While we’re far from out of the woods in responding to and recovering from the impacts of the COVID-19 pandemic, we thought it important to reflect on a remarkable year and some of its bright spots. Keep an eye out this month for the reflections from numerous Second Harvest Heartland team members.

Lund

What’s something positive that the Child Hunger team has experienced this year?

Our partnerships with school districts and community organizations might be stronger than ever. For our existing partners, we were able to grow and evolve. With newer partners, this year provided opportunity to forge deep, meaningful, and collaborative relationships. Our team stayed nimble and available to support our partners in creative ways, doing all we could to break through the many hurdles this year presented.

In a year full of adaptations, what has been the most important learning?

The pandemic has united all of us working in child hunger.
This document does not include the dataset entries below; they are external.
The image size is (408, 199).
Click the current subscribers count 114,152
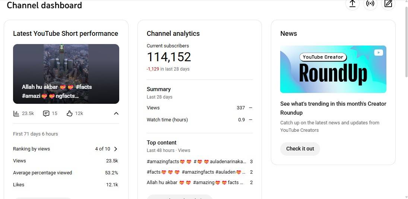click(x=169, y=57)

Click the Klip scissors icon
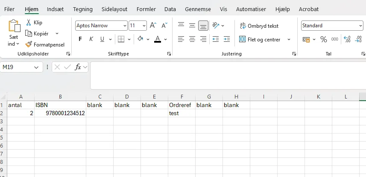[x=29, y=22]

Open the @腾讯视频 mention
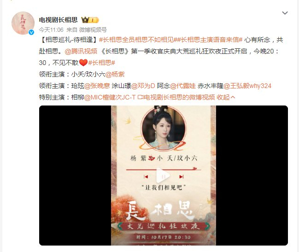[81, 51]
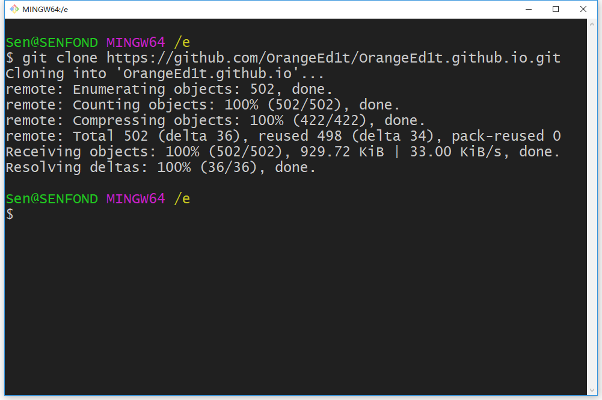This screenshot has width=602, height=400.
Task: Click the "33.00 KiB/s" transfer speed text
Action: pos(455,152)
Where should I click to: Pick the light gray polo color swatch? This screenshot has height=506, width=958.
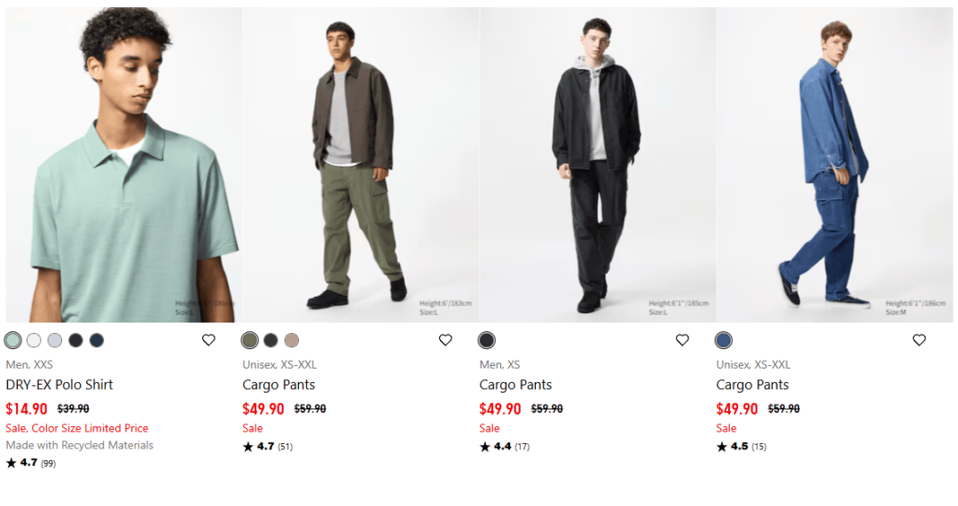[x=55, y=340]

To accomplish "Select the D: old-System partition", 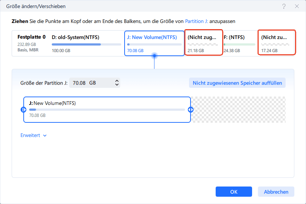I will coord(86,43).
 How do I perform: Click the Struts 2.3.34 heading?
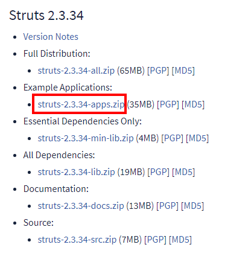tap(46, 16)
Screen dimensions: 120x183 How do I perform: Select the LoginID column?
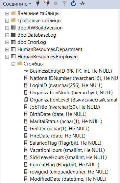tap(66, 85)
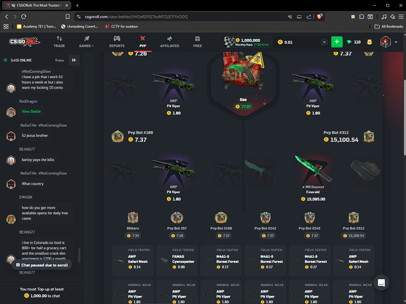Switch to the Esports tab

[117, 42]

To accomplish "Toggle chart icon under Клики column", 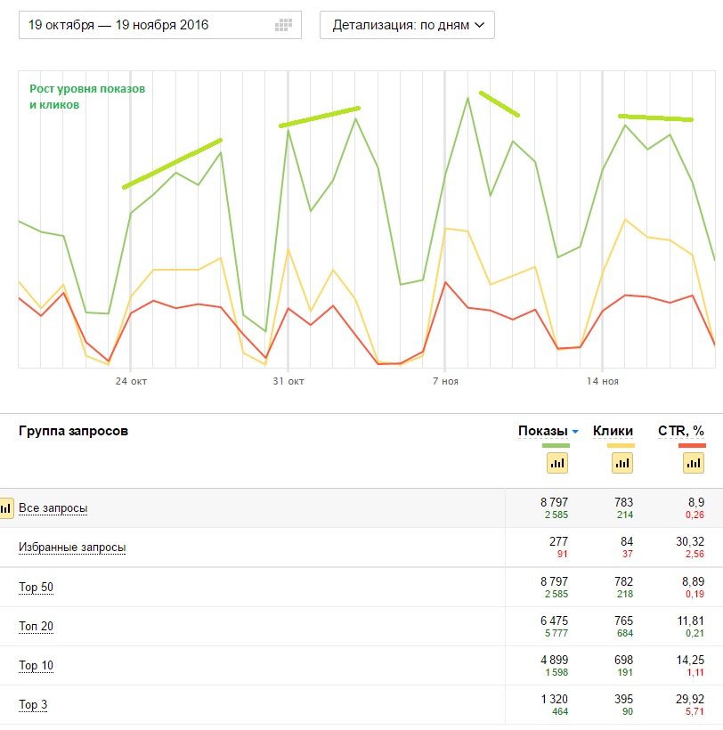I will coord(622,463).
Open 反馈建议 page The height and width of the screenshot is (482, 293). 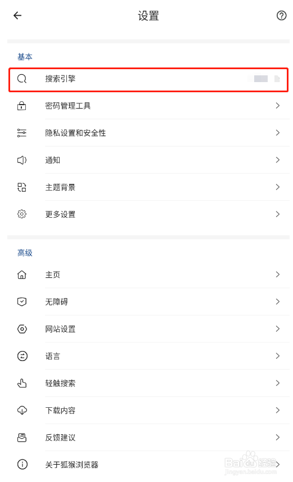148,437
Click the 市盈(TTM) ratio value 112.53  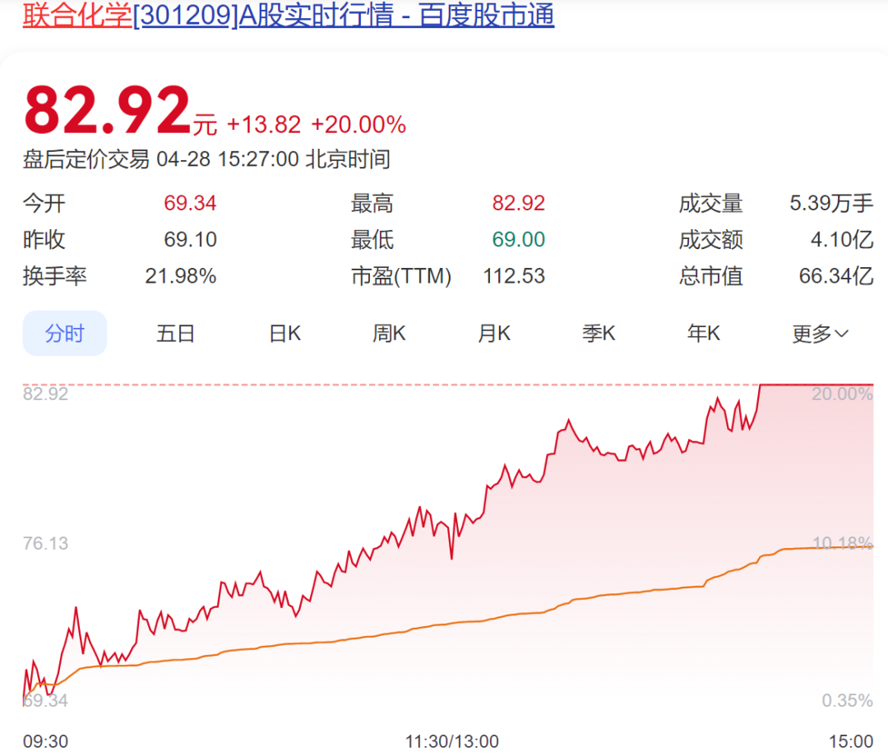(x=514, y=276)
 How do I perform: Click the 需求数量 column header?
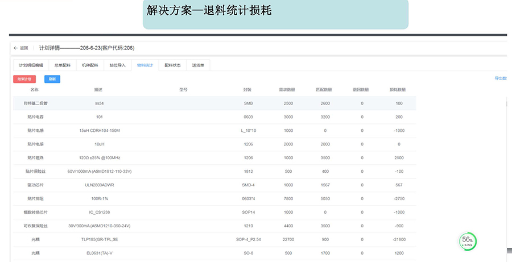tap(287, 90)
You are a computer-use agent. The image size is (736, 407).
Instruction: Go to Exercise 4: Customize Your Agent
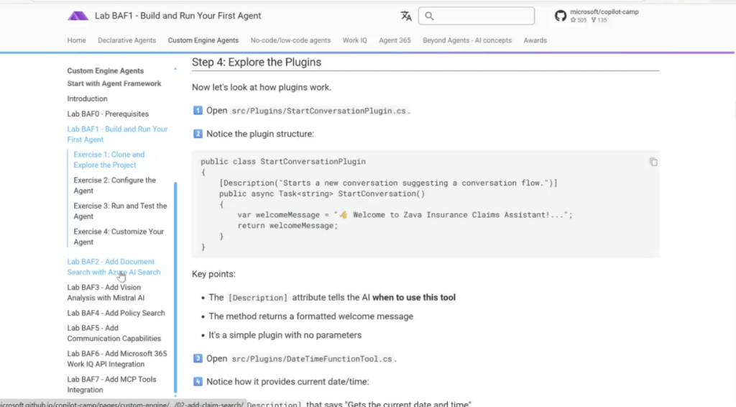pos(118,237)
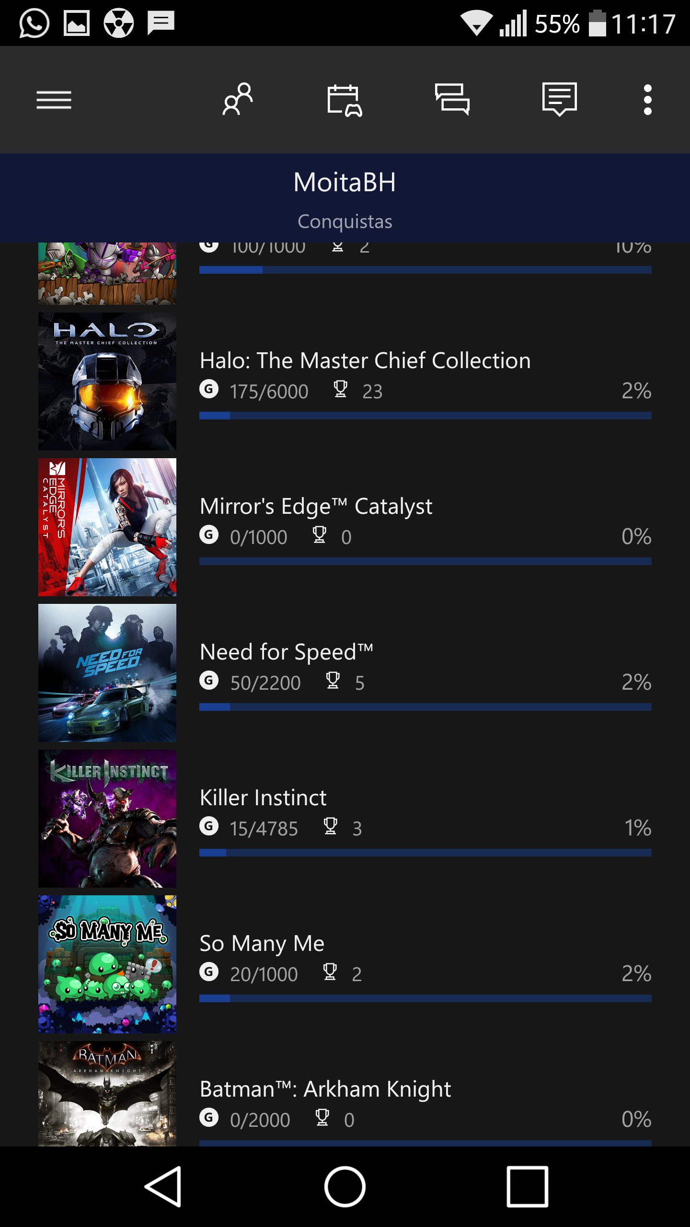Tap the MoitaBH profile header

click(x=345, y=183)
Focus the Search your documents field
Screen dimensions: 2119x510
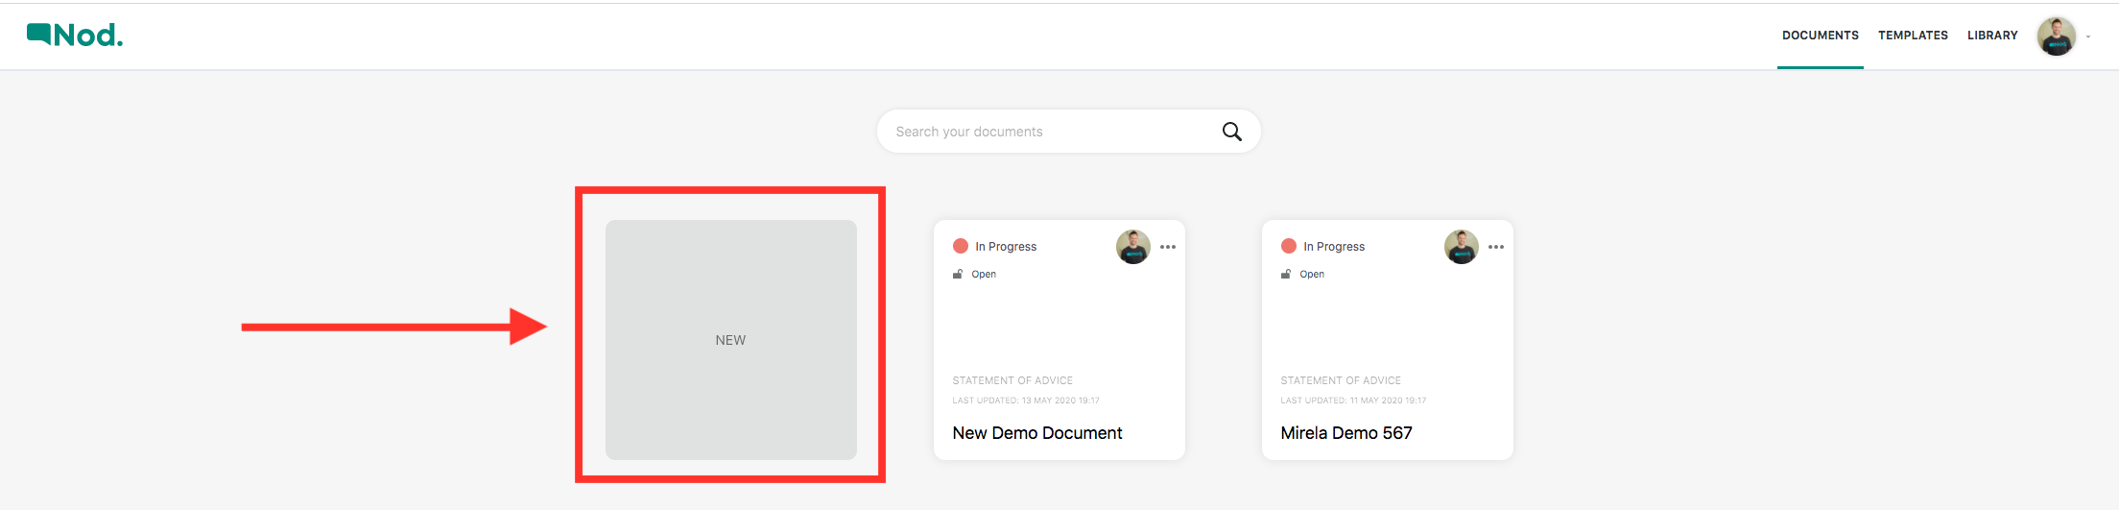(1046, 132)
It’s laid bare the significant barriers to ending child hunger, and it’s revealed the possibility of universal meals. While our partners were heads down in getting meals out to students, our team was fighting to make sure the meal programs remain operable.

There is growing consensus that our current meal program structure is not sustainable, particularly as schools are under the strain of the pandemic. What that means is a need to overhaul current programs, and to collectively advocate for the policies that ensure these meal programs work for students and schools. I think we’re much more ready for that hard work because of the pandemic.

Were you able to do anything this year that you never would have dreamed about or attempted to do if not for COVID?

Yes. The possibility of universal meals! We have always known the reality, that before the pandemic 4 in 10 Minnesota public school students were eligible for free or reduced lunch. This means schools often serve as students’ primary source of nutrition. And students can’t learn when they’re hungry. But there have always been so many barriers, so much opposition to making universal meals a reality. But we’ve seen it happen this year. It’s been chaotic and imperfect, but schools, districts, hunger-relief organizations like ours, and the Departments of Health and Education have been working hard and proving that universal meals is both possible and effective.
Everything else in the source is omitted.